OCHA-DAP / ds-raster-pipelines

1 stars 0 forks source link

Mars seas5 grib download #2

Closed hannahker closed 2 months ago

hannahker commented 3 months ago

This PR adds code to download and process archival SEAS5 data from ECMWF's MARS service. The proposed directory structure and method of calling the pipeline is by no means set in stone -- I'm assuming this is something we'll iterate on further as the code base grows.

Usage:

The pipeline can be run locally from the command line by calling:

python run_mars.py <scope> <start_year> <end_year>

This code is also configured as a Job on Databricks, called "Update SEAS5 Archive". This can be triggered manually and has been used for bulk tasks (ie. more than a couple years) due to significantly improved performance.

Processing details

Raw files:

Global, monthly precipitation forecasts are downloaded in yearly .grib files. Each raw .grib contains all ensemble members (26 or 51, depending on the year) and lead times (0-6 months ahead). See this JIRA ticket for more detailed docs on how the MARS API call is parameterized. All raw .grib data is stored in the dev Azure storage container under global/mars/raw/. Files are named seas5_mars_tprate_{year}.grib.

Processed files:

The .grib file from each year is processed to output 84 cloud-optimized-geotiffs (.tif):

  1. Take the mean of all ensemble members
  2. Separate by publication month and lead time
  3. Set a CRS (EPSG:4326)

All processed files are saved to the prod Azure storage container under raster/seas5/ (TODO!).
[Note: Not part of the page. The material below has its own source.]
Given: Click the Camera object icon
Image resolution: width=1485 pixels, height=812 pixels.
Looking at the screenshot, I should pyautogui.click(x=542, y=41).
Files are named seas5_mars_tprate_em_i{pub_date}_lt{leadtime}.tif.

NOTE: Outputs will be saved to prod following this PR review!
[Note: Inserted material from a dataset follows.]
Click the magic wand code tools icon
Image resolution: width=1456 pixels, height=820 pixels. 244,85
hannahker commented 2 months ago

@t-downing @zackarno thanks both for the reviews! I've addressed most comments so should be ready for another review.

@t-downing also totally agree that having an organized structure across pipelines will be important. However, this isn't something that I want to spend too much time designing while we're still quite early in the process of setting up these pipelines -- there's still a lot we don't know! My thinking in this PR was to keep the set up and folder structure quite straightforward and lightweight so that we can iterate as we get a better sense of requirements over time. Once this PR and @isatotun's work on IMERG are complete, I think we'll be in a much better place to plan the best way to keep things organized.